Dr Mufasa wrote:That's the thing. I will probably go to my grave thinking prime Federer was the most impressive player I've ever watched, but his first 10 majors he got to play Philippoussis, Safin, Roddick, Hewitt, Roddick, Agassi, Baghdatis, 2006 Nadal, Roddick, Gonzalez in the Finals, before sh*t got real competition wise. How many more majors does 2007-2010 Djokovic get against that? It might be the difference between Novak sitting on 11 majors instead of 5 right now, at which point we'd be saying "Federer's GS record is kind of f*cked" We also don't know whether Federer is just a flat out more mentally weak player than Nadal and Djokovic, someone had a good quote in one of these threads about how Federer seems to be declining mentally more than physically, but maybe he was always like this and it just took until 2008 until the talent competition wise was enough to expose it. I would be afraid of watching 2011 Djokovic vs 2006 Federer if you gave me the option, I'd be afraid of the mystique being lost like when they made Ken Jennings play the tournament of champions finalists on Jeopardy and he lost
I'm not going to give a lot of weight to Djokovic having say 8-11 majors vs Federer's 16 if we're comparing them at the end of their career, the competition factor for 03-06 Federer vs 07-10 Djokovic makes it an unfair count IMO. With that said maybe we shouldn't count out Djokovic's chance to put up a Federer like GS number. At the French Open of the year he turned 25 Federer actually only had 7 majors. 2004 Federer was only a year younger than 2011 Djokovic! Maybe instead of "Early Federer was way more dominant than Djokovic" the reality of the situation is closer to "Early Djokovic was actually much better than early Federer, while mid career/prime Djokovic is now equalling mid career/prime Federer"

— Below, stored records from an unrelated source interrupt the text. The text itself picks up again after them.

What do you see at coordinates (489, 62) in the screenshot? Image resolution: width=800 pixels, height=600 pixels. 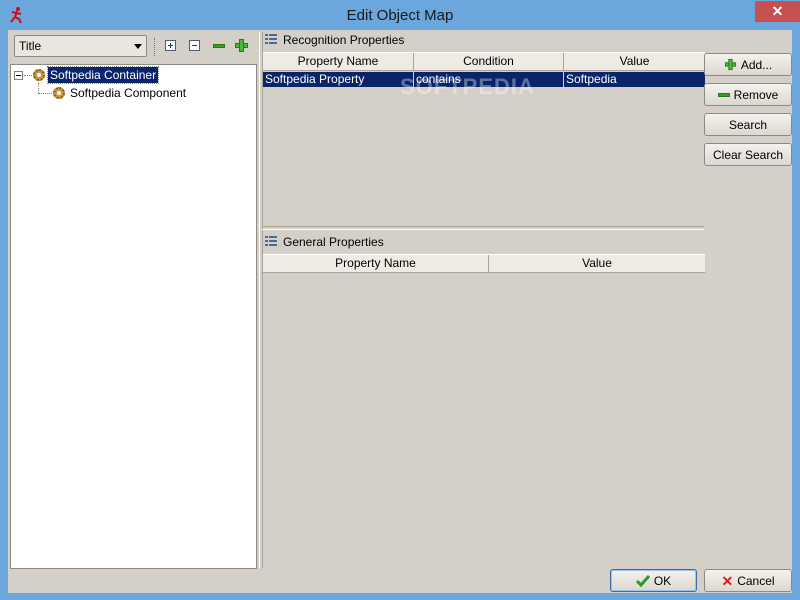 I see `column-header-condition: Condition` at bounding box center [489, 62].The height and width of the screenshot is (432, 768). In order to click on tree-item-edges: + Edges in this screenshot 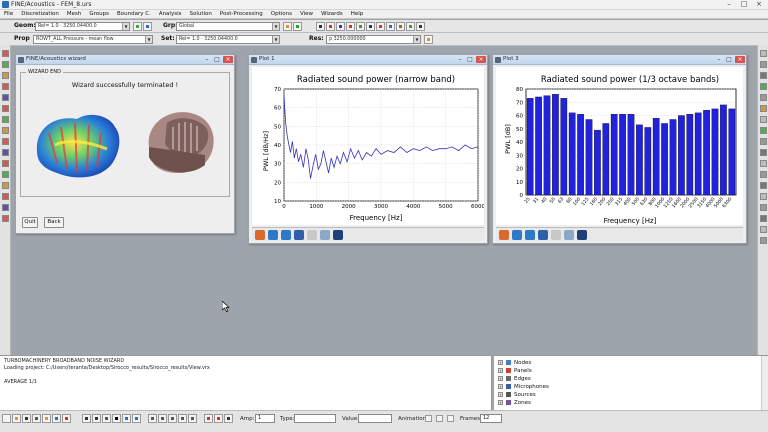, I will do `click(514, 379)`.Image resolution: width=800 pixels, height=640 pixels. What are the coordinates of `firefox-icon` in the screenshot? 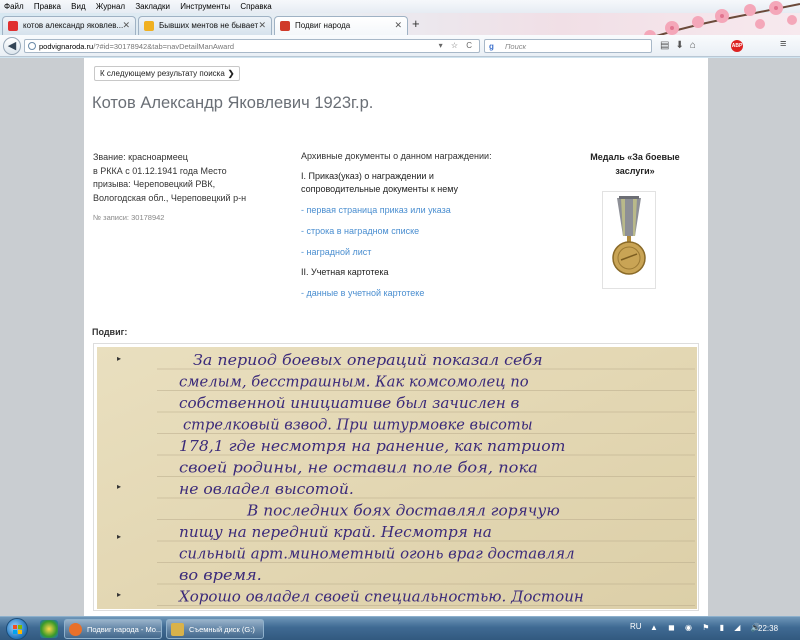 It's located at (76, 630).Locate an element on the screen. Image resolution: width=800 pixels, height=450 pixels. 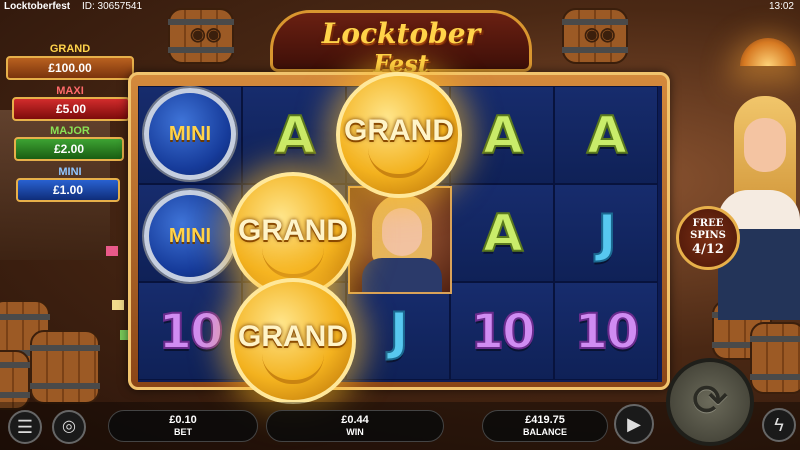
jackpot-grand-value: £100.00 is located at coordinates (70, 68).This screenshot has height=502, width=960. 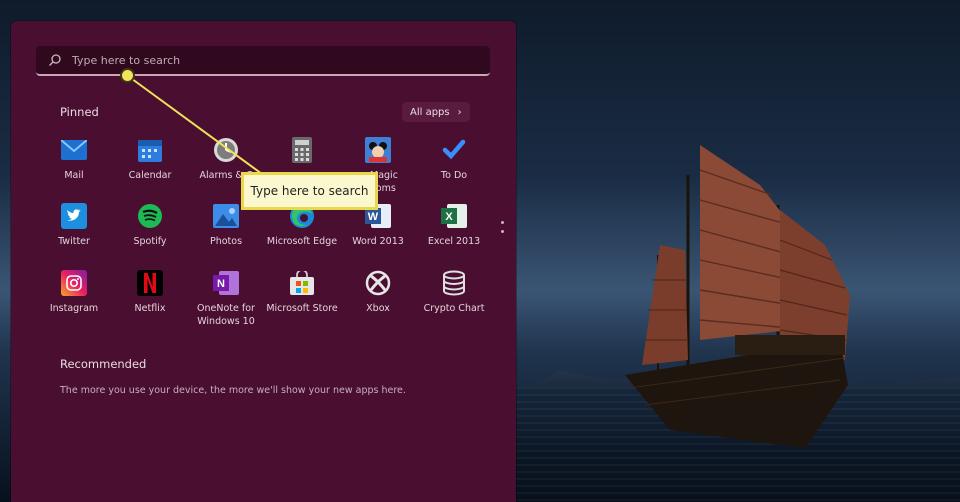 What do you see at coordinates (302, 283) in the screenshot?
I see `store-icon` at bounding box center [302, 283].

I think the points you bring up deserve to be brought up, and indeed, I think a Nola for peak GOAT argument needs to get strong discussion if he wins here, but I also think people overrate the competition thing, or perhaps underrate other factors.
In 2006, Federer went 92-5 and only lost to 2 players all year.
Rafa's never been anywhere near that kind of dominance, and Nola only got near that in 2011 (he's not close in 2012).
I want to emphasize the losing to only 2 players thing: I agree that the competition at the top got fiercer with the arrival of Nola & co, but that doesn't mean that all competition got fiercer. Having the possibility of facing extremely tough opponents at the end of a tournament is not an excuse for losing to pedestrian players who are no different from any other era.
Simply put then: Peak Federer showed a superior ability to consistently win matches than Rafa or Nola, or anyone else.
Now first, the obvious counter to this is "Who cares about minor tournaments?". I'll respond up front: It's not just minor tournaments. We've had years to see Rafa, and it's only in the last year that he's managed to actually achieve the kind of "finals every Slam" dominance Fed did for forever. Rafa's inability to win as often outside of slams has gone right along with his performances in slams, and so any talk for Rafa along these lines really needs to begin with "I understand Rafa wasn't as good as peak Fed before 2011, but I think it's different now..."
Regarding Nola on this front, we need to watch him more first. I'll say right now: If he goes on a 8 major win streak while going through a healthy Rafa, I'll be right on board the Nola = peak GOAT bandwagon.